On the other hand, since we humans will be able to watch the entire process as it happens, we can intervene whenever we choose – whenever we think that sufficient work has been done, so that the current ur-path looks like output. Since the algorithm fundamentally operates by making predictions based on past experience, each time the Teacher intervenes, the algorithm will learn something about “when it is appropriate to stop” and say something “out loud”.

Eventually, then, as the program learns other stuff, it will also learn to stop and output its current state. (The intervention by Teacher in the middle of internal calculations may be more like schizophrenic (or bicameral?) “voices” than like a conversational interruption - this might  turn out to be counterproductive.)



(subfile 62.4 - puss-memory defragmentation )

This is a process made necessary by the addition of features to Andreae's original Puss structure. His method is perfectly well known, and is venerable enough to have mention in the "hashing" section of Knuth's classic volumes.

The feature vector is decomposed into a series of decimal digits and is treated like a single integer. This integer is then divided by the index of the largest memory location available. The remainder can't be larger than this number, and is therefore useful  as the hash-memory location for that feature vector.

Since multiple integers can give the same remainder when divided by a number, some method for handling these 'collisions' must exist. Andreae used a series of prime numbers, the largest of which is the maximum memory size. Every datum is stored thrice, using different primes as divisors. When a collision occurs (that is, when a remainder is calculated that hashes to an already-occupied  memory location), the next prime in the sequence is taken, and another remainder calculated. Thus before storage takes place, the system may skip over numerous used places. The use of three primes reduces nearly to zero the probability of confusion among entries.

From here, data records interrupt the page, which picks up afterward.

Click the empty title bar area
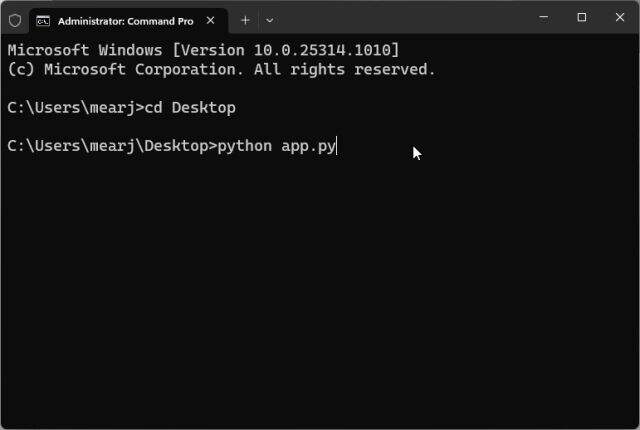point(400,20)
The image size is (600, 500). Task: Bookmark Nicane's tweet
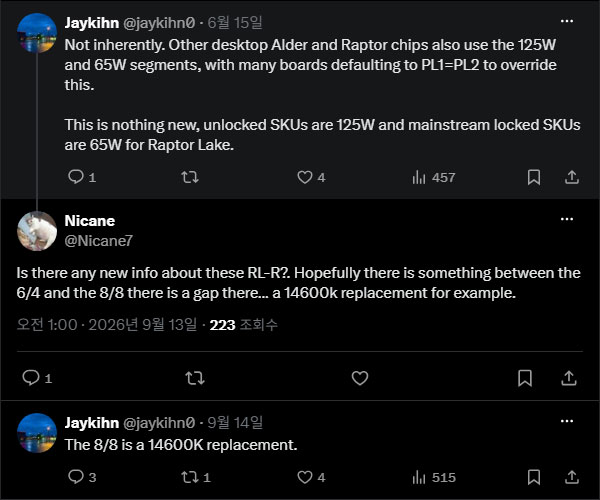click(525, 378)
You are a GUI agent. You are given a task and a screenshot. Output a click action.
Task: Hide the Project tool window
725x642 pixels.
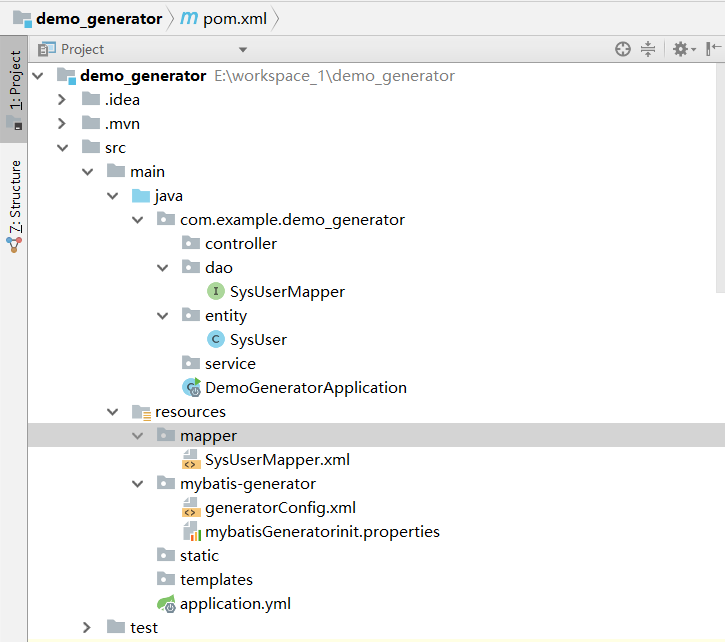[x=713, y=49]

The problem arises when one erases a datum's three storage points.  If, in the process of storing X, a location for Y is skipped over, and then if Y's data is removed from the memory, the system will lose the ability to find X. The temporary solution is the assignment of a dummy value that tells the system "keep going!", but when the memory gets filled up with these dummies, search time actually does become exponential.

Fortunately, actual data can be moved back up into the locations vacated by erasures,  in a de-fragmenting process that can either run as the system probes for data or as a crawler.

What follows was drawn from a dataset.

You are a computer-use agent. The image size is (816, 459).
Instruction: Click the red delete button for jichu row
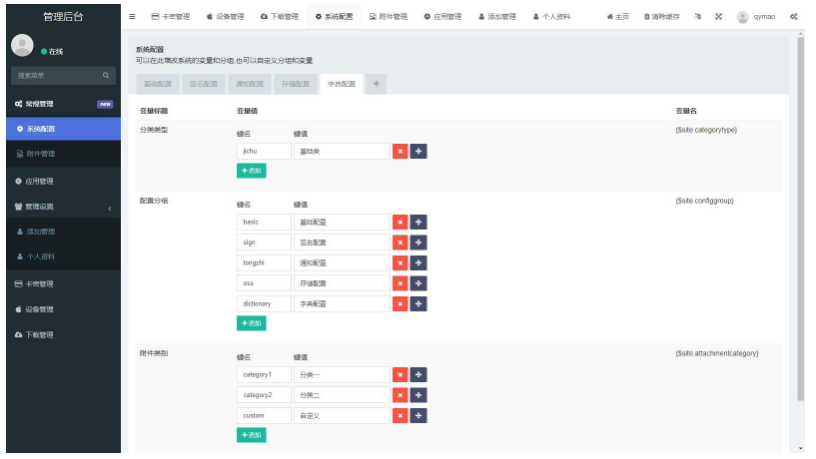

(subfile #64: some examples of intrinsic reinforcement)

Any reply from a human that starts “No,...” or “Yes, that’s right,.....” is an unambiguous message that the program’s behavior has succeeded or failed. Additionally, any continuation of a conversational tack (without some corrective or negative word) is itself intrinsically positive – in answering a statement that is nonsense, no reply is possible that is honest, kind, sane, and non-humorous except one that somehow recognizes the nonsensical nature of the stimulus. It will be amusing (!) to watch instanciations of this program be driven insane by ill-conceived or incompetently executed habits of reinforcement.


(subfile #66.6 MS regions and efficient questioning )

Engineers use a particular gimmick to help with creative thinking: make a spreadsheet and figure why some boxes are empty. For example,  list all the ingredients that are available to your cook on both columns and rows. In each box list menu items that use both items represented by that box’s intersection. You might see a blank box under “sugar” across from “chicken”, leading you to decide to add The General’s Chicken to your menu. Adding a third dimension would allow you to see that the 3-way intersection at “chocolate”, “vinegar” and “oranges” was blank – with good reason, perhaps, but you would have a clue about inventing a unique dish, and your clue came from a purely mechanical process requiring neither heuristic sophistication nor complex decision processes.

Meaning space comes with no definitions for columns and rows that are as automatic as a cook’s resources. The surfaces that separate regions of MS (that are analogous to the spreadsheet "boxes" above) must be defined by analytical means. Some methods, and the sets of surfaces defined by them, are available as soon as words have been defined:
        *start with any point and its list of non-zero axes
        *move away from that point systematically, inflating the postulated region as you go, but stopping in
           any direction when another defined object is found that, for instance, has a value on an un-listed axis.


Recall that clusters can serve as indicators for divisions within paths (see subfile 16.5): the translation of this idea across levels leads to a way to find boundaries within MS. The process has the same outline as that above, but the point at which one ends the expansion is determined by the sort of cluster-output-discontinuity that defined phrases at the lower level.